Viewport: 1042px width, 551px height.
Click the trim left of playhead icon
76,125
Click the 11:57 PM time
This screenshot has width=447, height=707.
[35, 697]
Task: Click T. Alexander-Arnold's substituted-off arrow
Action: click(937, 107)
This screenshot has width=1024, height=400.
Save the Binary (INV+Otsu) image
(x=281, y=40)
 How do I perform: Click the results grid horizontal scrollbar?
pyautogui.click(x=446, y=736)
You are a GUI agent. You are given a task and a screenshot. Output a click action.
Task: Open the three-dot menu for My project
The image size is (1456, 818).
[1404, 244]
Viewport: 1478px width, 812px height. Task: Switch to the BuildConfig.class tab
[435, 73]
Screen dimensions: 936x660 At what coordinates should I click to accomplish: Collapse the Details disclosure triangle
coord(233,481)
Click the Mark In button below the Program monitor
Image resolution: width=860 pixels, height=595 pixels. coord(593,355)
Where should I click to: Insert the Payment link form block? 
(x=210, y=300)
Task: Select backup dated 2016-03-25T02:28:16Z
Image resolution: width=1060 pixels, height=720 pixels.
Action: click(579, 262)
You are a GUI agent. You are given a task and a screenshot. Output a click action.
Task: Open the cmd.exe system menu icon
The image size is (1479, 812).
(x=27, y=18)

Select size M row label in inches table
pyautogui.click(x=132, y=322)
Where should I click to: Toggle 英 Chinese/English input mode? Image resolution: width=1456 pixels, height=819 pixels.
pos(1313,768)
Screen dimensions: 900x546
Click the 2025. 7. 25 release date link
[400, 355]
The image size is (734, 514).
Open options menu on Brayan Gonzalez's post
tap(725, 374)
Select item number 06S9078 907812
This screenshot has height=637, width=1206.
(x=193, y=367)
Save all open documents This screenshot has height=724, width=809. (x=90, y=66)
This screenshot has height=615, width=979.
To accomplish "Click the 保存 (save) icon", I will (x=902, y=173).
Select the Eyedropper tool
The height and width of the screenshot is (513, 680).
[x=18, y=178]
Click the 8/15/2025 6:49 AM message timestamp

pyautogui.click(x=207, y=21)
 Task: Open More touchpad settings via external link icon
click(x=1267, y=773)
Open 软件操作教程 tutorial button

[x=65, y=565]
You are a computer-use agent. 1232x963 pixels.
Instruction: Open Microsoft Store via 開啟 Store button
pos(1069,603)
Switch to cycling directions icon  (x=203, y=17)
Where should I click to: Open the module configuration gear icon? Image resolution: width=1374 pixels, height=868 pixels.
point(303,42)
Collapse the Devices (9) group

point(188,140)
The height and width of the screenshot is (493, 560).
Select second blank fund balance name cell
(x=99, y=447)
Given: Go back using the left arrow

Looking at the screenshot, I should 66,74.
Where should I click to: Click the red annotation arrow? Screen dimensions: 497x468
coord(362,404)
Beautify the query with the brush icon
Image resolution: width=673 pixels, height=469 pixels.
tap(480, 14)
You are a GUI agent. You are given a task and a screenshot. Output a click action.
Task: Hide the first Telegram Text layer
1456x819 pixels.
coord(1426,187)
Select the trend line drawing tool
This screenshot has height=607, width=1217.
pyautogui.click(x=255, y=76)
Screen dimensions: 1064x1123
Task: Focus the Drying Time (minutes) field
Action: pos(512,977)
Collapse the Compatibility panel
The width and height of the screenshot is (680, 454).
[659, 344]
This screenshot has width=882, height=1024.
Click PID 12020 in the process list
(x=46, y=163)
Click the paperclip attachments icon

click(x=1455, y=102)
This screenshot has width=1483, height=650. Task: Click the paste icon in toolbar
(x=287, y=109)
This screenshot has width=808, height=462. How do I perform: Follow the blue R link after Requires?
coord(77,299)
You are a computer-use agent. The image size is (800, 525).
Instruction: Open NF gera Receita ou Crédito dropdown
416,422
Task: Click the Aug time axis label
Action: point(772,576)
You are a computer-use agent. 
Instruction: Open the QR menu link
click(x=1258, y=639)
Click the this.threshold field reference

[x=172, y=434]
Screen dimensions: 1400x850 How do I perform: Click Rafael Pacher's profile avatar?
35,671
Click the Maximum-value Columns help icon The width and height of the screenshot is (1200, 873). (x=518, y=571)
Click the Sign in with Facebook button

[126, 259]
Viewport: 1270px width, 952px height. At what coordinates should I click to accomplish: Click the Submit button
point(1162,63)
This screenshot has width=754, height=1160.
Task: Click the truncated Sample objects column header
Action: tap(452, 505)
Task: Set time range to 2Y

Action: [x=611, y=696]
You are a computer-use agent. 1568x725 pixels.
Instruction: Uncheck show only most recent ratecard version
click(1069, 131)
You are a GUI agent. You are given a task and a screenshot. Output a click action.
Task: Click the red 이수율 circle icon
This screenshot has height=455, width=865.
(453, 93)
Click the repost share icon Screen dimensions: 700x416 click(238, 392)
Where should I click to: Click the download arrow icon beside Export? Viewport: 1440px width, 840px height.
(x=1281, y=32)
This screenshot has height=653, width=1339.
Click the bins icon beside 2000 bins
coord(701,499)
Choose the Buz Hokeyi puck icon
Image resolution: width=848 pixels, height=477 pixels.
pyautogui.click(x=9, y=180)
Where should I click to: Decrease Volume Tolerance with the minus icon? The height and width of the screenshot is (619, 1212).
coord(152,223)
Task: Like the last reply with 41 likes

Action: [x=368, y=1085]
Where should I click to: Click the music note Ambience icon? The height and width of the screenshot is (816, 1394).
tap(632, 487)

-.-.-

Rewrite all the records above, replacing each "Where should I click to" with "Where do I click to" and leaving everything else unchanged.

◆ Written answer:
Viewport: 1042px width, 551px height.
Click the trim left of playhead icon
76,125
Click the 11:57 PM time
This screenshot has width=447, height=707.
[35, 697]
Task: Click T. Alexander-Arnold's substituted-off arrow
Action: click(937, 107)
This screenshot has width=1024, height=400.
Save the Binary (INV+Otsu) image
(x=281, y=40)
 How do I perform: Click the results grid horizontal scrollbar?
pyautogui.click(x=446, y=736)
You are a GUI agent. You are given a task and a screenshot. Output a click action.
Task: Open the three-dot menu for My project
The image size is (1456, 818).
[1404, 244]
Viewport: 1478px width, 812px height. Task: Switch to the BuildConfig.class tab
[435, 73]
Screen dimensions: 936x660 At what coordinates should I click to accomplish: Collapse the Details disclosure triangle
coord(233,481)
Click the Mark In button below the Program monitor
Image resolution: width=860 pixels, height=595 pixels. coord(593,355)
Where do I click to: Insert the Payment link form block? 
(x=210, y=300)
Task: Select backup dated 2016-03-25T02:28:16Z
Image resolution: width=1060 pixels, height=720 pixels.
Action: click(579, 262)
You are a GUI agent. You are given a task and a screenshot. Output a click action.
Task: Open the cmd.exe system menu icon
The image size is (1479, 812).
(x=27, y=18)

Select size M row label in inches table
pyautogui.click(x=132, y=322)
Where do I click to: Toggle 英 Chinese/English input mode? Image resolution: width=1456 pixels, height=819 pixels.
pos(1313,768)
Screen dimensions: 900x546
Click the 2025. 7. 25 release date link
[400, 355]
The image size is (734, 514).
Open options menu on Brayan Gonzalez's post
tap(725, 374)
Select item number 06S9078 907812
This screenshot has height=637, width=1206.
(x=193, y=367)
Save all open documents This screenshot has height=724, width=809. (x=90, y=66)
This screenshot has height=615, width=979.
To accomplish "Click the 保存 (save) icon", I will (x=902, y=173).
Select the Eyedropper tool
The height and width of the screenshot is (513, 680).
[x=18, y=178]
Click the 8/15/2025 6:49 AM message timestamp

pyautogui.click(x=207, y=21)
 Task: Open More touchpad settings via external link icon
click(x=1267, y=773)
Open 软件操作教程 tutorial button

[x=65, y=565]
You are a computer-use agent. 1232x963 pixels.
Instruction: Open Microsoft Store via 開啟 Store button
pos(1069,603)
Switch to cycling directions icon  (x=203, y=17)
Where do I click to: Open the module configuration gear icon? Image resolution: width=1374 pixels, height=868 pixels.
point(303,42)
Collapse the Devices (9) group

point(188,140)
The height and width of the screenshot is (493, 560).
Select second blank fund balance name cell
(x=99, y=447)
Given: Go back using the left arrow

Looking at the screenshot, I should 66,74.
Where do I click to: Click the red annotation arrow? Screen dimensions: 497x468
coord(362,404)
Beautify the query with the brush icon
Image resolution: width=673 pixels, height=469 pixels.
tap(480, 14)
You are a GUI agent. You are given a task and a screenshot. Output a click action.
Task: Hide the first Telegram Text layer
1456x819 pixels.
coord(1426,187)
Select the trend line drawing tool
This screenshot has height=607, width=1217.
pyautogui.click(x=255, y=76)
Screen dimensions: 1064x1123
Task: Focus the Drying Time (minutes) field
Action: pos(512,977)
Collapse the Compatibility panel
The width and height of the screenshot is (680, 454).
[659, 344]
This screenshot has width=882, height=1024.
Click PID 12020 in the process list
(x=46, y=163)
Click the paperclip attachments icon

click(x=1455, y=102)
This screenshot has width=1483, height=650. Task: Click the paste icon in toolbar
(x=287, y=109)
This screenshot has width=808, height=462. How do I perform: Follow the blue R link after Requires?
coord(77,299)
You are a computer-use agent. The image size is (800, 525).
Instruction: Open NF gera Receita ou Crédito dropdown
416,422
Task: Click the Aug time axis label
Action: point(772,576)
You are a computer-use agent. 
Instruction: Open the QR menu link
click(x=1258, y=639)
Click the this.threshold field reference

[x=172, y=434]
Screen dimensions: 1400x850 How do I perform: Click Rafael Pacher's profile avatar?
35,671
Click the Maximum-value Columns help icon The width and height of the screenshot is (1200, 873). (x=518, y=571)
Click the Sign in with Facebook button

[126, 259]
Viewport: 1270px width, 952px height. At what coordinates should I click to accomplish: Click the Submit button
point(1162,63)
This screenshot has width=754, height=1160.
Task: Click the truncated Sample objects column header
Action: tap(452, 505)
Task: Set time range to 2Y

Action: [x=611, y=696]
You are a computer-use agent. 1568x725 pixels.
Instruction: Uncheck show only most recent ratecard version
click(1069, 131)
You are a GUI agent. You are given a task and a screenshot. Output a click action.
Task: Click the red 이수율 circle icon
This screenshot has height=455, width=865.
(453, 93)
Click the repost share icon Screen dimensions: 700x416 click(238, 392)
Where do I click to: Click the download arrow icon beside Export? Viewport: 1440px width, 840px height.
(x=1281, y=32)
This screenshot has height=653, width=1339.
Click the bins icon beside 2000 bins
coord(701,499)
Choose the Buz Hokeyi puck icon
Image resolution: width=848 pixels, height=477 pixels.
pyautogui.click(x=9, y=180)
Where do I click to: Decrease Volume Tolerance with the minus icon? The height and width of the screenshot is (619, 1212).
coord(152,223)
Task: Like the last reply with 41 likes

Action: [x=368, y=1085]
Where do I click to: Click the music note Ambience icon? The height and width of the screenshot is (816, 1394).
tap(632, 487)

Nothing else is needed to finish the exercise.